The College of Pharmacy discussed the MSc thesis entitled “In Silico Studies, Synthesis and Preliminary Cytotoxicity Evaluation of New 5-(pyridin-3-yl)-1,3,4-oxadiazole Derivatives” by the student Ahmed Nasser Abdulhussein and the supervisor, Lecturer Dr. Mohammed Abdulameer Oleiwi, at the Pharmaceutical Chemistry Department.
The study aimed to design and synthesize a new series of oxadiazole derivatives targeting and inhibiting Vascular Endothelial Growth Factor Receptor-2 (VEGFR-2), as inhibition of this receptor represents an effective therapeutic strategy for suppressing tumor angiogenesis and treating colorectal and renal cancers.
The study included computer-aided drug design using molecular docking and 100-nanosecond molecular dynamics simulation to evaluate the binding affinity of the designed compounds toward the target receptor. The final compounds were chemically synthesized as two series, namely N-acyl hydrazone and diacylhydrazine derivatives, and their chemical structures were confirmed. The synthesized compounds were subsequently evaluated for their cytotoxic activity using the MTT cell viability assay against colorectal cancer (HT-29) and renal cancer (ACHN) cell lines, as well as normal fibroblast cells (L929) to assess selectivity, with sorafenib used as the reference drug.
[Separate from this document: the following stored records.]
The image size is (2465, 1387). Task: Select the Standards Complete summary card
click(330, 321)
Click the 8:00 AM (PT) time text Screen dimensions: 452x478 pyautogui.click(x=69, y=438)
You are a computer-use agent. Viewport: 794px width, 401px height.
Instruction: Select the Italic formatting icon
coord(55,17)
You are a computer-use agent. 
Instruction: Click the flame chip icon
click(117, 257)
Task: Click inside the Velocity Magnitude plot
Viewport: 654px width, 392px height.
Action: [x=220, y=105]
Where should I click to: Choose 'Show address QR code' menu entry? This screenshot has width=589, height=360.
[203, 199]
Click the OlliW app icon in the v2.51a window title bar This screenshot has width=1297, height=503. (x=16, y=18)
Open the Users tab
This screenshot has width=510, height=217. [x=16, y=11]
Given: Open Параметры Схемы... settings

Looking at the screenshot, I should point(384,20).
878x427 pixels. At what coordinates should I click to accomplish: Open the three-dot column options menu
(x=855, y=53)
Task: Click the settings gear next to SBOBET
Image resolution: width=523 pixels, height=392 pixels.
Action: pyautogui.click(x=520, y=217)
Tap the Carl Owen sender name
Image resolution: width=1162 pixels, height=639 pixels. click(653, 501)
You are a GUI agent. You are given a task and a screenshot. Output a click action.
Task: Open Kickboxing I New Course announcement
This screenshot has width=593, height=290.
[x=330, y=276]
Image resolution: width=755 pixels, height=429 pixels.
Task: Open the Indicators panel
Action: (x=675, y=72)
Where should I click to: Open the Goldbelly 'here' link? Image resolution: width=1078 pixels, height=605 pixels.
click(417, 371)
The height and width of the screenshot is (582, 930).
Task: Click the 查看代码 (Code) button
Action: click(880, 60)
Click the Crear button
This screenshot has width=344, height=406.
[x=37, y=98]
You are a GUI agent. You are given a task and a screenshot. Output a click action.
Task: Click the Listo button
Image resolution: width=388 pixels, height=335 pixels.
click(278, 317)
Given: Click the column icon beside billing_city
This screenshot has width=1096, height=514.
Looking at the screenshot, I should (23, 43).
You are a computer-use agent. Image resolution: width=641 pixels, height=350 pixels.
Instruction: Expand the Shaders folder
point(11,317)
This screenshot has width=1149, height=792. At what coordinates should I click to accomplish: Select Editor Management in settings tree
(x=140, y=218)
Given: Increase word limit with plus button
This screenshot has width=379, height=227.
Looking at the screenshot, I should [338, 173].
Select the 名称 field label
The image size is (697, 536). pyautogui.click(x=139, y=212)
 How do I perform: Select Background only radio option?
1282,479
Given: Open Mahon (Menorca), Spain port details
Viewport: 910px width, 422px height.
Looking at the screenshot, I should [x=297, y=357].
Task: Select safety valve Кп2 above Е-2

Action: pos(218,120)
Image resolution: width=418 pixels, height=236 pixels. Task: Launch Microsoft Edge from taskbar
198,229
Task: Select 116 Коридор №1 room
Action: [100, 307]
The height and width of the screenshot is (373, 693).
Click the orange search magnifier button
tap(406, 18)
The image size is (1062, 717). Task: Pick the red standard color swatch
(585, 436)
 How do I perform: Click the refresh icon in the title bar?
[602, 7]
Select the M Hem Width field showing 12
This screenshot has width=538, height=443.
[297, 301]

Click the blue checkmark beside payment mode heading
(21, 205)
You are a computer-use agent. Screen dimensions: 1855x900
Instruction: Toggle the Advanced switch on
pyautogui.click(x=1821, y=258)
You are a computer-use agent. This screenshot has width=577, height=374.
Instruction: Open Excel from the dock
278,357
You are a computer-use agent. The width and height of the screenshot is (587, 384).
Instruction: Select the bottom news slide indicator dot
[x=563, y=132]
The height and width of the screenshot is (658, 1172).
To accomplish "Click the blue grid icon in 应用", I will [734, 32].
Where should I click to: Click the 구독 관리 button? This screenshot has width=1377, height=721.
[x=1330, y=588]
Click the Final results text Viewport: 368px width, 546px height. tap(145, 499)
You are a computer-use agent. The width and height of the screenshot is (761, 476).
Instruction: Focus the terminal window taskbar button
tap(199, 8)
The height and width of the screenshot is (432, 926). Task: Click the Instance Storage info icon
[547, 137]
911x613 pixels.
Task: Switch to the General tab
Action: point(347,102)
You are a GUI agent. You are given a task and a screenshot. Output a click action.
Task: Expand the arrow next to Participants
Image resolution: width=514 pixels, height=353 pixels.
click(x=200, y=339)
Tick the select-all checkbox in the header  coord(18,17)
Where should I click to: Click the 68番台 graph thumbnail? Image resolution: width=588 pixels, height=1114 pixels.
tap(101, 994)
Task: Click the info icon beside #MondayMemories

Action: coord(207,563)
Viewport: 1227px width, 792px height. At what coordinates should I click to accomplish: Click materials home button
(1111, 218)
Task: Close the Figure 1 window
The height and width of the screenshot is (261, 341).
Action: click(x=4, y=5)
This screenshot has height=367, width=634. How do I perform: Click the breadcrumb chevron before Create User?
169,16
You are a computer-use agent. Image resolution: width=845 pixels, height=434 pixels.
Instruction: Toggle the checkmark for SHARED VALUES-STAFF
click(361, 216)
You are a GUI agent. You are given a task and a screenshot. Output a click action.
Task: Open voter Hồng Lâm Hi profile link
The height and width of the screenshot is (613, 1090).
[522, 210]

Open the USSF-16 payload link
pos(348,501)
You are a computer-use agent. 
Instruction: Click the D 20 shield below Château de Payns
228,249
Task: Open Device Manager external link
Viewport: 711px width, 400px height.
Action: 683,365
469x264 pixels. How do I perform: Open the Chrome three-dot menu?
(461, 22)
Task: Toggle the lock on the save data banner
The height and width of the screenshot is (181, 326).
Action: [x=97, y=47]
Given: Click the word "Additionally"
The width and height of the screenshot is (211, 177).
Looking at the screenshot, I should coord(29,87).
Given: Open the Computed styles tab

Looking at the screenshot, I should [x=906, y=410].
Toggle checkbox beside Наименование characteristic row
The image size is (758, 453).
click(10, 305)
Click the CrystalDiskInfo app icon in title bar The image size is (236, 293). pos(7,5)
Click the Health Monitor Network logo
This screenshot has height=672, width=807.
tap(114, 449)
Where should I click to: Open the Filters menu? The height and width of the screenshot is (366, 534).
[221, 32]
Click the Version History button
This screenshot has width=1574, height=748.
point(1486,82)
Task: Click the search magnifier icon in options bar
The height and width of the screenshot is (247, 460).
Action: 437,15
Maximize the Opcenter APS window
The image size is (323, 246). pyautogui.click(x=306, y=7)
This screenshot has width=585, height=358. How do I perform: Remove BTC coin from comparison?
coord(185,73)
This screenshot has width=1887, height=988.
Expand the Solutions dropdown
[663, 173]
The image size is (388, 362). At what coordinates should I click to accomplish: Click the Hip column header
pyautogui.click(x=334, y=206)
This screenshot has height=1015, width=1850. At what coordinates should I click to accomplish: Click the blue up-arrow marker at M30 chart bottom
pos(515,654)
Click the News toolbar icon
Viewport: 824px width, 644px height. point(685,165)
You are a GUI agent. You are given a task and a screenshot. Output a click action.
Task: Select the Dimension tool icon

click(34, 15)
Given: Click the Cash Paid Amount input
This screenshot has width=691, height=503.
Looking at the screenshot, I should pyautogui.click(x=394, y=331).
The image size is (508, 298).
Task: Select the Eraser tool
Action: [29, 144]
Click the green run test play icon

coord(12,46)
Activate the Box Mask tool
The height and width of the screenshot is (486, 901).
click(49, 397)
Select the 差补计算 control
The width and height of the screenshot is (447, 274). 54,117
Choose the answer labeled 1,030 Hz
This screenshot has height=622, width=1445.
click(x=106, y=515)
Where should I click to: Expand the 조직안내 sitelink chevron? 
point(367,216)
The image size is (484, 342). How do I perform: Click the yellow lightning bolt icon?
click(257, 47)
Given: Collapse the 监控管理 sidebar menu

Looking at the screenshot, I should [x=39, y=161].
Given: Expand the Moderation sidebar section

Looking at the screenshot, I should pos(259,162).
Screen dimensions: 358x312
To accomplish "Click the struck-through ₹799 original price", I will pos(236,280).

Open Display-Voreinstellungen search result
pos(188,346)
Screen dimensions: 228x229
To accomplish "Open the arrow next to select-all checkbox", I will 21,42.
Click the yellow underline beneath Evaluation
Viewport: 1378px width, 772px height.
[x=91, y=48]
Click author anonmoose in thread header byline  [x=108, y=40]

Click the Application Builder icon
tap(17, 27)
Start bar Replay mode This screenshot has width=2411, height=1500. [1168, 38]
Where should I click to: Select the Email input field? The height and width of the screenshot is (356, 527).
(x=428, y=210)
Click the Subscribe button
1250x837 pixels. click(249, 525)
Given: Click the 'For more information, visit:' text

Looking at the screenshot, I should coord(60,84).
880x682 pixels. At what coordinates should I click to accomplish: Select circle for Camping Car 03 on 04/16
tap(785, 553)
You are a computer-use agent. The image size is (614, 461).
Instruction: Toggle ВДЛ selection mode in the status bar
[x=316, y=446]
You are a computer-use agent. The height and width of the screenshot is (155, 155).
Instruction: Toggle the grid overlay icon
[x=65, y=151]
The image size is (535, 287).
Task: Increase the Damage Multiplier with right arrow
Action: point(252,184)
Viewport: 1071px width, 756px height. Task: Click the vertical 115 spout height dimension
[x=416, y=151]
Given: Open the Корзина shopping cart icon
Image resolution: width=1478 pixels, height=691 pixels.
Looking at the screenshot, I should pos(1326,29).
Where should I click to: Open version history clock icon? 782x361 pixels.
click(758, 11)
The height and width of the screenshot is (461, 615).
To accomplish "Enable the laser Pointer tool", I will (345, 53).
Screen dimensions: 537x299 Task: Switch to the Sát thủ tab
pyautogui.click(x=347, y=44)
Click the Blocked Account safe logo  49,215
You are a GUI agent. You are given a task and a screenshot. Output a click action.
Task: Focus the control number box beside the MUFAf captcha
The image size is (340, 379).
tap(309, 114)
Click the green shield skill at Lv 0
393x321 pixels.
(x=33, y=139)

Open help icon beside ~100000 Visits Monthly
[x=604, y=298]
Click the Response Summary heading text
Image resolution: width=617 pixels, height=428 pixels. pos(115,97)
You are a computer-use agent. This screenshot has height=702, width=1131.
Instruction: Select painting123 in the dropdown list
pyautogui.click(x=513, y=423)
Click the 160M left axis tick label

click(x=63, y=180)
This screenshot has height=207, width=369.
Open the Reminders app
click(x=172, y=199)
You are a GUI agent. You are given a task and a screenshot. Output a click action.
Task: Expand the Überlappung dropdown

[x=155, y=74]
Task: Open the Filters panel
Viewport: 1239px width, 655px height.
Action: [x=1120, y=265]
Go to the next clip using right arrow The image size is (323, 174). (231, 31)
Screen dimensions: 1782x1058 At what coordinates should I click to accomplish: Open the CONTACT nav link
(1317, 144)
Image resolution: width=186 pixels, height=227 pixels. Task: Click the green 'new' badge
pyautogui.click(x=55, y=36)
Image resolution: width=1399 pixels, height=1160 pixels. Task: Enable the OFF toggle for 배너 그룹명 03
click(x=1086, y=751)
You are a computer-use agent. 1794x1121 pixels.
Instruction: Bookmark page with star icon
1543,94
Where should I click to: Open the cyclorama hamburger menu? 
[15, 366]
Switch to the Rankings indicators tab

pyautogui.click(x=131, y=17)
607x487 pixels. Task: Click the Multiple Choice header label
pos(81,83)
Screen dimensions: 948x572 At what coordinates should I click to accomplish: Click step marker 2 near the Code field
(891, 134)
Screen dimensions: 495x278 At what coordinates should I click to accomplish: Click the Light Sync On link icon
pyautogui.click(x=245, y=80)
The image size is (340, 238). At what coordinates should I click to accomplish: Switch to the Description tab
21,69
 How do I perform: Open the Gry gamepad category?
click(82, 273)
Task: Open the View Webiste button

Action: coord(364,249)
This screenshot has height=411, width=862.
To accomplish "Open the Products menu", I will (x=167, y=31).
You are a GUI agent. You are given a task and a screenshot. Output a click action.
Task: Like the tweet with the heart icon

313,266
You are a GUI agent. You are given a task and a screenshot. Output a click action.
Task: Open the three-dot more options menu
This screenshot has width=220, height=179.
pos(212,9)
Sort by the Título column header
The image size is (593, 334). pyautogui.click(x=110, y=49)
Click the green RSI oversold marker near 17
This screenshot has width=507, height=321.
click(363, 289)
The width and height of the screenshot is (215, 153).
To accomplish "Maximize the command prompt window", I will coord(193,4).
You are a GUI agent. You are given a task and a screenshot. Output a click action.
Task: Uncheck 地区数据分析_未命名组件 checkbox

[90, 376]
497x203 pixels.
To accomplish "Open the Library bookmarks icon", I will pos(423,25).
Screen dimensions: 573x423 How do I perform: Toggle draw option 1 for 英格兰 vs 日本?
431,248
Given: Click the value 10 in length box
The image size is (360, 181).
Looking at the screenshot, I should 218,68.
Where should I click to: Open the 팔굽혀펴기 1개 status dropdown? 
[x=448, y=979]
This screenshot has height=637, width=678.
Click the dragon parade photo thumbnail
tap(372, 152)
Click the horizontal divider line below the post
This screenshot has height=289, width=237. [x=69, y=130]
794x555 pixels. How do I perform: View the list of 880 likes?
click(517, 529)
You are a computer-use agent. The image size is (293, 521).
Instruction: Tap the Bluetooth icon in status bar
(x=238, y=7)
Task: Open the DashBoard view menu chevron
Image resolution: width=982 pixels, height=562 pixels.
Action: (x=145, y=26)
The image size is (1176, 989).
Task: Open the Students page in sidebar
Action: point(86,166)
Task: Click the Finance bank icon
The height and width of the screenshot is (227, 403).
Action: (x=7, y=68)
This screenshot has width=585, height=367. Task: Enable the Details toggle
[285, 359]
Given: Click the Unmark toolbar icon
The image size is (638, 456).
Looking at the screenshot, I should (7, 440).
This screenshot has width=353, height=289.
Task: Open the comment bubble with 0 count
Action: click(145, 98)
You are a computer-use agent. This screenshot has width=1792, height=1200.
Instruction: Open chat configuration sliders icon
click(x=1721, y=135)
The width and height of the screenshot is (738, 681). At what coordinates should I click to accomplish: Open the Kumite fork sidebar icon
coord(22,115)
The results showed that the synthesized compounds exhibited variable yet promising inhibitory activity against both colorectal and renal cancer cell lines. Structure–activity relationship (SAR) studies, together with molecular docking results, revealed that several compounds displayed anticancer activity comparable to that of the reference drug sorafenib, while showing good selectivity and lower cytotoxicity toward normal cells.
The study recommends conducting further direct enzymatic assays to confirm the mechanism of VEGFR-2 inhibition, expanding the biological evaluation to include additional cancer cell lines, and performing pharmacokinetic and in vivo studies to comprehensively assess the anticancer potential of the synthesized compounds.